Segmentation of nuclei and cytoplasm in cellular images is essential for estimating the prognosis of lung cancer disease. The detection of these organelles in the unstained brightfield microscopic images is challenging due to poor contrast and lack of separation of structures with irregular morphology. This work aims to carry out semantic segmentation of nuclei and cytoplasm in lung cancer brightfield images using the Swin-Unet Transformer.

Methods

For this study, publicly available brightfield images of lung cancer cells are pre-processed and fed to the Swin-Unet for semantic segmentation.

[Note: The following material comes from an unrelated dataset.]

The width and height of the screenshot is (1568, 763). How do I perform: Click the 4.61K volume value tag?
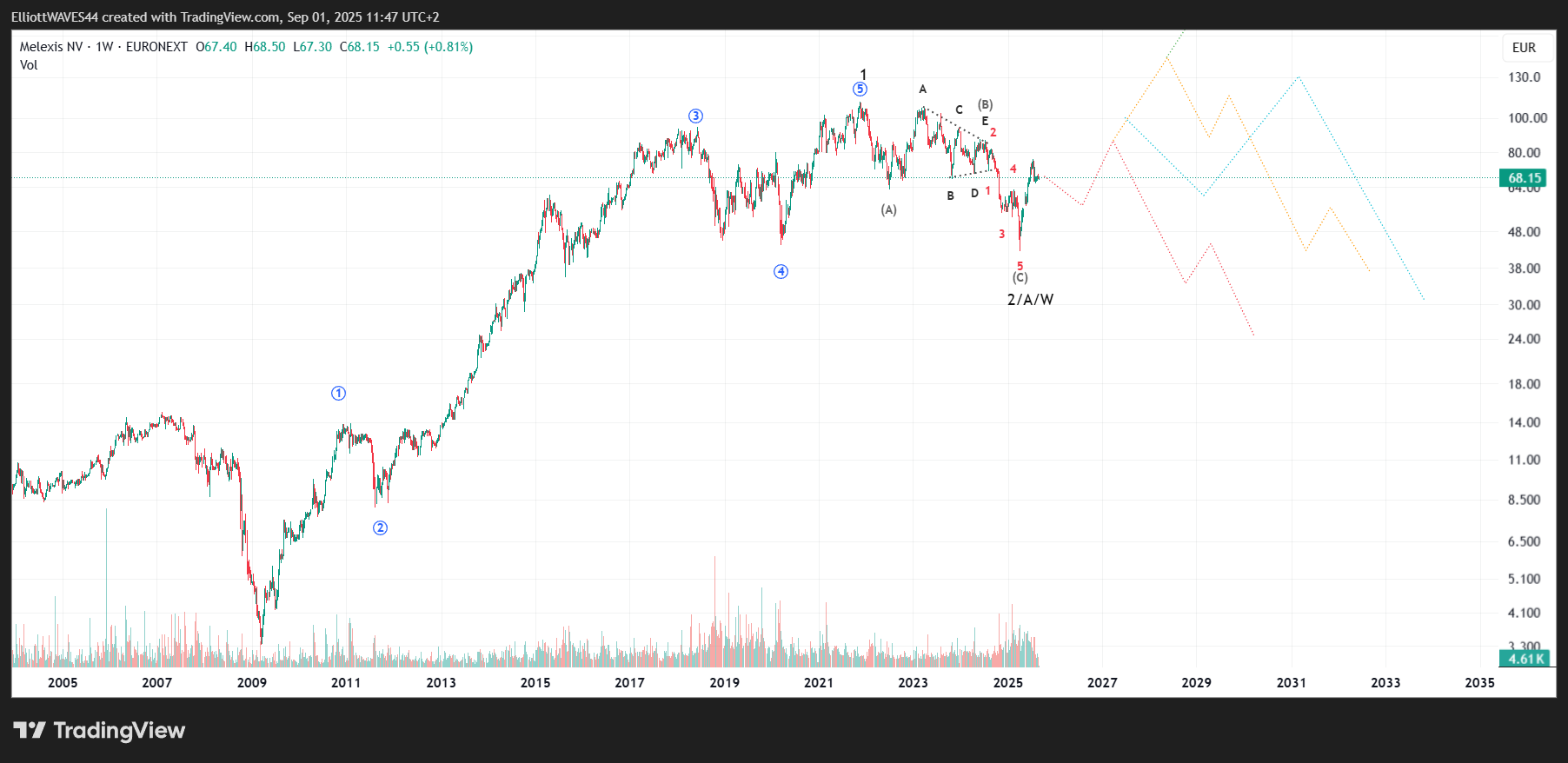tap(1525, 659)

Model specific hyperparameters are identified after detailed analysis and the segmentation performance is validated using standard evaluation metrics.

Results

The hyperparameter analysis provides the selection of optimum parameters as focal loss, learning rate of 0.0001, Adam optimizer, and Swin Transformer patch size of 4. The obtained results show that with these parameters, the Swin-Unet Transformer accurately segmented the nuclei and cytoplasm in the brightfield images with pixel-F1 scores of 90.71% and 79.29% respectively.

Conclusion

It is observed that the model could identify nuclei and cytoplasm with varied morphologies. The detection of cytoplasm with weak and subtle edge details indicates the effectiveness of shifted window based self attention mechanism of Swin-Unet in capturing the global and long distance pixel interactions in the brightfield images. Thus, the adopted methodology in this study can be employed for the precise segmentation of nuclei and cytoplasm for assessing the malignancy of lung cancer disease.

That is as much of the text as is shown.